◆ YOUR GOAL
All the data should be transcribed exactly, with every line kept.

┌──

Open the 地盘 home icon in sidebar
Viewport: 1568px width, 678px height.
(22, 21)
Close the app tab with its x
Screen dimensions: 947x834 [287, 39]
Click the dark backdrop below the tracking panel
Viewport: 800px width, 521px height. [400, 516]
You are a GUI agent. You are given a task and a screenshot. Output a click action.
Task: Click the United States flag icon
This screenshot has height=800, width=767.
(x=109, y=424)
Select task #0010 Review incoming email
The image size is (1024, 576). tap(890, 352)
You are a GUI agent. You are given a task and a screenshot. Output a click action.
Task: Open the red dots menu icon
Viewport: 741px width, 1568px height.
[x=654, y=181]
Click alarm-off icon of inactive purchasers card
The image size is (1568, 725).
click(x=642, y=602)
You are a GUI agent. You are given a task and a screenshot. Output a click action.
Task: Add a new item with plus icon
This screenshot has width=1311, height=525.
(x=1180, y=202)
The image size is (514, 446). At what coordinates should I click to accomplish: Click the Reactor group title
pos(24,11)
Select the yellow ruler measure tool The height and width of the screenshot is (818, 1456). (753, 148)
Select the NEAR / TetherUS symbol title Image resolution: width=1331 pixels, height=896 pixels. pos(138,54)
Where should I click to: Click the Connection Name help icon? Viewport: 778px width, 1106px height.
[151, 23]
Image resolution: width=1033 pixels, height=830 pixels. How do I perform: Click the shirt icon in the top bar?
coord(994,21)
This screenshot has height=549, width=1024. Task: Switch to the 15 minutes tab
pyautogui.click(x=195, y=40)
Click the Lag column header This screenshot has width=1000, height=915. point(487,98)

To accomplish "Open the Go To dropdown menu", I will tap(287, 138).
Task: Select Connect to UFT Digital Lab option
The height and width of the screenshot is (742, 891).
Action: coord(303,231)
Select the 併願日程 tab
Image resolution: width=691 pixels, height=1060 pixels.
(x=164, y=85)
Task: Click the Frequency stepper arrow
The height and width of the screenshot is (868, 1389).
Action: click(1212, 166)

└──

◆ RESPONSE
Open the 地盘 home icon in sidebar
Viewport: 1568px width, 678px height.
(22, 21)
Close the app tab with its x
Screen dimensions: 947x834 [287, 39]
Click the dark backdrop below the tracking panel
Viewport: 800px width, 521px height. [400, 516]
You are a GUI agent. You are given a task and a screenshot. Output a click action.
Task: Click the United States flag icon
This screenshot has height=800, width=767.
(x=109, y=424)
Select task #0010 Review incoming email
The image size is (1024, 576). tap(890, 352)
You are a GUI agent. You are given a task and a screenshot. Output a click action.
Task: Open the red dots menu icon
Viewport: 741px width, 1568px height.
[x=654, y=181]
Click alarm-off icon of inactive purchasers card
The image size is (1568, 725).
click(x=642, y=602)
You are a GUI agent. You are given a task and a screenshot. Output a click action.
Task: Add a new item with plus icon
This screenshot has width=1311, height=525.
(x=1180, y=202)
The image size is (514, 446). At what coordinates should I click to accomplish: Click the Reactor group title
pos(24,11)
Select the yellow ruler measure tool The height and width of the screenshot is (818, 1456). (753, 148)
Select the NEAR / TetherUS symbol title Image resolution: width=1331 pixels, height=896 pixels. pos(138,54)
Where should I click to: Click the Connection Name help icon? Viewport: 778px width, 1106px height.
[151, 23]
Image resolution: width=1033 pixels, height=830 pixels. How do I perform: Click the shirt icon in the top bar?
coord(994,21)
This screenshot has height=549, width=1024. Task: Switch to the 15 minutes tab
pyautogui.click(x=195, y=40)
Click the Lag column header This screenshot has width=1000, height=915. point(487,98)

To accomplish "Open the Go To dropdown menu", I will tap(287, 138).
Task: Select Connect to UFT Digital Lab option
The height and width of the screenshot is (742, 891).
Action: coord(303,231)
Select the 併願日程 tab
Image resolution: width=691 pixels, height=1060 pixels.
(x=164, y=85)
Task: Click the Frequency stepper arrow
The height and width of the screenshot is (868, 1389).
Action: click(1212, 166)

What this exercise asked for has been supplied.